Truth in science is a process: research, followed by scientific writing, followed by peer review. In this way, mistakes are corrected, findings refined, validity confirmed. But the interests of scientists on the payroll of, say, R.J. Reynolds Tobacco wasn’t truth. “They were not interested in finding facts,” Oreskes and Conway write. “They were interested in fighting them.
Here’s the absolute stunner — some of the scientists who were on the payroll of tobacco companies turn out to be the very same scientists now working for oil and coal companies to create confusion about global warming.
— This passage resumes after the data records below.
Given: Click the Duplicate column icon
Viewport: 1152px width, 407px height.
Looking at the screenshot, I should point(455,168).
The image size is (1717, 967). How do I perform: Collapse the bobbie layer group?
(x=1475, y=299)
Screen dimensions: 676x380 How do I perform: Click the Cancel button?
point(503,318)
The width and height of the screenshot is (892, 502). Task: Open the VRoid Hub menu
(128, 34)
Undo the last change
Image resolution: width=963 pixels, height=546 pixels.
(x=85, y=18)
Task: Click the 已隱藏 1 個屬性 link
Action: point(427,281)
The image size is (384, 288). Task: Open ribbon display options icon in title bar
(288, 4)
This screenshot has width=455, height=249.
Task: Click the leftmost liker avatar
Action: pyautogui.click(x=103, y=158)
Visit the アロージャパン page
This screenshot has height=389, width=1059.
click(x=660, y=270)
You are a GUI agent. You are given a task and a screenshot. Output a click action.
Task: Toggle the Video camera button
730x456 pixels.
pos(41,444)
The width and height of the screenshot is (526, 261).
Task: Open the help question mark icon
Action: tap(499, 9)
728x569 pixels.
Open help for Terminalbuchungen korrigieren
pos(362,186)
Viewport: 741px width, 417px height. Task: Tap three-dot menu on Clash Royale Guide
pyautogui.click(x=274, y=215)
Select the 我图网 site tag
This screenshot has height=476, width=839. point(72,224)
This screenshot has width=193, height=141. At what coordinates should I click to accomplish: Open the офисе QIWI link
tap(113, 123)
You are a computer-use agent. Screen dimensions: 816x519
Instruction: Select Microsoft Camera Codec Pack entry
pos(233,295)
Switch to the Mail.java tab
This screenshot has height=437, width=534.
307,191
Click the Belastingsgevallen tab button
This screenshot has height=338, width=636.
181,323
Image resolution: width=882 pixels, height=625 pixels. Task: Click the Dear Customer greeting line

Why you may ask, would scientists who once had impressive reputations pose as “experts” on topics which they have no history of expertise?
Frederick Seitz and Fred Singer — the most visible of the tobacco-causes-cancer and man-causes-global-warming deniers — were both physicists. Long ago, Seitz helped built the atomic bomb; long ago, Singer developed satellites. Both were politically conservative. Both supported the War in Vietnam and politicians who were obsessed with the Soviet threat. Both were patriots who believed that defending business had something to do with defending freedom. And both were beneficiaries of the strategy that John Hill, Chairman and CEO of the Hill & Knowlton public relations firm, laid out for tobacco executives in 1953: “Scientific doubts should remain.” The way to encourage doubt? Call for “more research” — and fund it.
You can imagine what this did to media coverage in our country. As early as the 1930s, German scientists had shown that cigarettes caused lung cancer. (No one smoked around Hitler.) By the early 1960s, scientists working for American tobacco companies agreed — nicotine was “addictive” and its smoke was “carcinogenic.” But the incessant call for more research and “balanced” journalism kept the smoking controversy alive until 2006, when a federal judge found the tobacco industry guilty under the RICO statute (that is, guilty of a criminal pattern of fraud.) Fifty years of doubt! Impressive.
“The tobacco road would lead through Star Wars, nuclear winter, acid rain and the ozone hole, all the way to global warming,” Oreskes and Conway write. You may want to read the tobacco stories, skim the middle chapters, and then re-focus on global warming, the subject of the book’s second half. There you can thrill to the argument that the sun is to blame. You can revel in the attacks on environmental scientists (they’re all Luddites, and some are probably pinkos). You can see politics trump science. (The attack on Rachel Carson, who first alerted us to the dangers of DDT, is especially potent. In a novel, Michael Crichton had a character say,”Banning DDT killed more people than Hitler. It was so safe you could eat it.”) Fifty-six “environmentally skeptical” books were published in the 1990s — and 92% of them were linked to a network of right-wing foundations.
I try to have compassion for the failings of others, hoping that they might have compassion for my failings, but I have trouble thinking that these scientists and the CEOs who hired them were misguided or confused or even blinded by the incessant need for profit. I now think there really might be such a thing as Evil. In their book, Oreskes and Conway do a great public service — they give us their names of the villains and tell us their stories.